Jacinda Ardern, la primera ministra de Nueva Zelanda, encaminaba a su pueblo hacia un destino mejor, remplazando el PIB por más adecuados indicadores de bienestar holístico. El Parlamento Europeo votaba en contra del impuesto al sol, preparando el terreno para una revolución sin parangón de las energías renovables distribuidas en España, y en el mundo donde para 2020 se erigirán con solidez como las fuentes más baratas.

Y, entretanto, en la ciudad de mi vida (Málaga), el 24 de enero pasado sucedía algo extraordinario: movimientos sociales, ecologistas y nuevas economías confluían en el debate La revolución de las ciudades: de cambio climático a cambio de paradigma, en torno a los retos translocales de Málaga.
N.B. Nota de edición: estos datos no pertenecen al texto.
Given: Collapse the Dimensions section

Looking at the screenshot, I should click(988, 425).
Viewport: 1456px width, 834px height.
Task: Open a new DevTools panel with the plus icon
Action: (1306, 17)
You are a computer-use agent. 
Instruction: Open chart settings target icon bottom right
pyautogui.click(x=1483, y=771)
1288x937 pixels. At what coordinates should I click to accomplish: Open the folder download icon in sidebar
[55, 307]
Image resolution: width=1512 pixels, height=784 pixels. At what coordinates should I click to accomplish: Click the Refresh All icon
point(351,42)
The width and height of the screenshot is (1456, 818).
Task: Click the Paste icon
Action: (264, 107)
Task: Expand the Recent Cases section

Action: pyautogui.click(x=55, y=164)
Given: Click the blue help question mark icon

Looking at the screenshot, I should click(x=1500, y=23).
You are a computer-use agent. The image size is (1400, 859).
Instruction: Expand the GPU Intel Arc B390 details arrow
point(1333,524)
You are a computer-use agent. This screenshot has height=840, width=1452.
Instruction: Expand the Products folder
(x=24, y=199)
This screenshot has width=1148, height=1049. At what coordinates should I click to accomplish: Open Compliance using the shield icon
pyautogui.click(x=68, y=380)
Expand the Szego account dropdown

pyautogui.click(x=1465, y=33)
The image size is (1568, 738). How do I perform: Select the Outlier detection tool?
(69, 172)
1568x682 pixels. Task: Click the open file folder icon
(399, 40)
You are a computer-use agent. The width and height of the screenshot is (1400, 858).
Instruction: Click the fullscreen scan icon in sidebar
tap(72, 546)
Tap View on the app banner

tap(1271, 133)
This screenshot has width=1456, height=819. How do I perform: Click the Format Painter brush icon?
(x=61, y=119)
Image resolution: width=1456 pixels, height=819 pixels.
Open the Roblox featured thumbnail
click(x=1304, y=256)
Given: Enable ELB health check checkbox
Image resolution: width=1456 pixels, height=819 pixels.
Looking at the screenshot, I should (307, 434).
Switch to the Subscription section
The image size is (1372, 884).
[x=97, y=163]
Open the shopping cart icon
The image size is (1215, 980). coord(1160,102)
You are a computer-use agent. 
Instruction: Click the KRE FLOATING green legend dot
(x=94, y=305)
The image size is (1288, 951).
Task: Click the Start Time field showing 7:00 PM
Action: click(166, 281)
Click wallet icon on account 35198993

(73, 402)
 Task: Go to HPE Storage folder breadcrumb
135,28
La mágica Casa Invisible rebosaba de personas y (sin) energías. ¡Qué momento!

Desigualdades y cambio climático, dos caras de la misma moneda

Históricamente, hemos sido Europa y los EE UU (los países industrializados) los principales emisores de gases de efecto invernadero, siendo responsables del 26,5% y el 29,3% respectivamente del total global entre 1850 y 2002. Con la vista puesta en el futuro, ya en 2013 la huella ecológica global de nuestra especie se situaba en 1,68 Tierras, con la correspondiente deuda ecológica contraída con las generaciones futuras. 

Las injusticias geográficas son enormes: mientras que Luxemburgo en 2013 consumía 13,09 hectáreas globales per cápita (7,68 Tierras), Eritrea tan solo 0,5 (0,3 Tierras), como países con mayor y menor huella ecológica respectivamente. España se situaba en 4,03 hectáreas globales per cápita (2,36 Tierras).

Bajando al ámbito de las personas, la conclusión es idéntica: existe una relación directa entre nivel de renta y huella ecológica. Básicamente, “cuanto más ricos somos, mayor es nuestra huella, independientemente de nuestras buenas intenciones”, como lo expresa elegantemente George Monbiot. Los datos así lo sugieren: un estudio de investigación de Oxfam indica, por ejemplo, que la mitad más pobre de la población mundial tan solo es responsable del 10% de las emisiones, mientras que el 10% más rico produce el 50% aproximadamente. Un análisis más fino revelaría también, sin duda, grandes desigualdades etnográficas o de género.

Pero ahí no acaba todo, por desgracia. Un reciente y esclarecedor estudio ("El efecto de la igualdad") viene a confirmar la intuición: aquellas sociedades con mayores niveles de desigualdades internas tienden a consumir más recursos y contaminar más (residuos, carbono…). Culturalmente, tiene que ver, entre otros factores, con el fomento de la competencia exacerbada entre los individuos y la consiguiente pérdida de empatía hacia sus conciudadanas y respeto al medio natural.